Festnahmen in mehreren Bundesländern
Festgenommen wurden die Menschen den Angaben nach in Baden-Württemberg, Bayern, Berlin, Hessen, Niedersachsen, Sachsen und Thüringen sowie jeweils eine Person in Österreich und Italien. Durchsuchungen habe es darüber hinaus in Brandenburg, Nordrhein-Westfalen, Rheinland-Pfalz und dem Saarland gegeben.
Bundesjustizminister spricht von Terror-Netzwerk
Bundesjustizminister Marco Buschmann hat die bundesweite Razzia in der Reichsbürgerszene als "Anti-Terror-Einsatz" bezeichnet. "Demokratie ist wehrhaft: Das schrieb der FDP-Politiker auf Twitter. Der Generalbundesanwalt ermittele gegen ein mutmaßliches Terror-Netzwerk aus dem Reichsbürger-Milieu. "Es besteht der Verdacht, dass ein bewaffneter Überfall auf Verfassungsorgane geplant war."
Bundesinnenministerin Faeser hält Rechtsstaat für stark genug
Bundesinnenministerin Nancy Faeser sprach von einer mutmaßlich terroristischen Vereinigung. "Militante Reichsbürger verbindet der Hass auf die Demokratie, auf unseren Staat und auf Menschen, die für unser Gemeinwesen einstehen.", so Faeser und weiter: "Unser Rechtsstaat ist stark. Wir wissen uns mit aller Härte gegen die Feinde der Demokratie zu wehren."

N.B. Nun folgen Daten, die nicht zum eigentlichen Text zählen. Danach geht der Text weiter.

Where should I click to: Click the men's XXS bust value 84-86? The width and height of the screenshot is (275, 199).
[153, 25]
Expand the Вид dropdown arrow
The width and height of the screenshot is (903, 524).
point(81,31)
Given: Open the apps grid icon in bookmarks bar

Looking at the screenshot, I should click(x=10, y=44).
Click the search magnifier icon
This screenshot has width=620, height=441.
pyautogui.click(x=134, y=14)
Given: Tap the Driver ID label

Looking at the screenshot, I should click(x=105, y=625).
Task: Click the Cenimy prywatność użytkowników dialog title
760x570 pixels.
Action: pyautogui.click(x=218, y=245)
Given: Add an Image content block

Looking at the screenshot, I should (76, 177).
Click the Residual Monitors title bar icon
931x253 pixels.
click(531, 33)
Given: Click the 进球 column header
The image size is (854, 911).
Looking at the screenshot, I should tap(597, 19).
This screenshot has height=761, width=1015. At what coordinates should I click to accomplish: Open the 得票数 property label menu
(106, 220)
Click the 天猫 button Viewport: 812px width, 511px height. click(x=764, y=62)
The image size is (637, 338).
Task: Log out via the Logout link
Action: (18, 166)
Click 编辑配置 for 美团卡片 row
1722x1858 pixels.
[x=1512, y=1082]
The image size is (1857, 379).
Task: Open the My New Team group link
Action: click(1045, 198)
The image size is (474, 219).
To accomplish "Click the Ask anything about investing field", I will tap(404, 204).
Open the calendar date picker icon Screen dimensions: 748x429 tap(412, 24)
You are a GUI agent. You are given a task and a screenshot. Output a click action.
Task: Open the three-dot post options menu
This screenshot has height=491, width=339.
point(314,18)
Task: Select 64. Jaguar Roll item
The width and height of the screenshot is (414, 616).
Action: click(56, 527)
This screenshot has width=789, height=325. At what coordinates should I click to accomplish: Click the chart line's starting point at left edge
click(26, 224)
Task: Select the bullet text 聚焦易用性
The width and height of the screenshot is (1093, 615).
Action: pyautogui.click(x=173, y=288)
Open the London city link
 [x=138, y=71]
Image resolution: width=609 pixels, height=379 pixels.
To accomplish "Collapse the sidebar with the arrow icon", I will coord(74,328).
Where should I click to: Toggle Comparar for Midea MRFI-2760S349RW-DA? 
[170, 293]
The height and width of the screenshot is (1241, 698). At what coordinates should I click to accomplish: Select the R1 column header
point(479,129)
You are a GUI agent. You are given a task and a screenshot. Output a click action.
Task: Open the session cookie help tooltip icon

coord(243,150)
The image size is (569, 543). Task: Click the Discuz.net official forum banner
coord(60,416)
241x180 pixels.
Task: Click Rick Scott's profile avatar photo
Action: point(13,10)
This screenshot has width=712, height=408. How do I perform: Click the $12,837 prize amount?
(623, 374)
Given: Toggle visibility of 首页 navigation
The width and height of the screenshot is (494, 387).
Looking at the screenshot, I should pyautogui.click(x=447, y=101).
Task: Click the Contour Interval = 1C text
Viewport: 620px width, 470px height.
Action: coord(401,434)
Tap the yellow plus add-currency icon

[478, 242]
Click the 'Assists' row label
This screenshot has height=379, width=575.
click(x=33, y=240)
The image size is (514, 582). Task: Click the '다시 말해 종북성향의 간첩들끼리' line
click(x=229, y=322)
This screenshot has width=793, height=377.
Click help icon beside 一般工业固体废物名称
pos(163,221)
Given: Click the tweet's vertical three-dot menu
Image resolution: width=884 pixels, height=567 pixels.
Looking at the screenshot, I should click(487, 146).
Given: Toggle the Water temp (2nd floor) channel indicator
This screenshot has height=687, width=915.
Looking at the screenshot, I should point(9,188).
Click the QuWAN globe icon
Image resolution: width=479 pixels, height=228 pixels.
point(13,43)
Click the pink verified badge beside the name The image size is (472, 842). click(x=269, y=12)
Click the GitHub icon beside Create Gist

Wohl mehr als 20.000 Anhänger in Deutschland
Reichsbürger sind Menschen, die die Bundesrepublik und ihre demokratischen Strukturen nicht anerkennen. Sie weigern sich oft, Steuern zu zahlen. Oft stehen sie im Konflikt mit Behörden. Der Verfassungsschutz rechnet der Szene rund 21.000 Anhänger zu. Bei einer Razzia im Jahr 2016 hatte ein sogenannter Reichsbürger im bayerischen Georgensgmünd auf vier Polizisten geschossen. Einer von ihnen erlag im Krankenhaus seinen Verletzungen. Das Spezialeinsatzkommando wollte die Waffen des Jägers beschlagnahmen.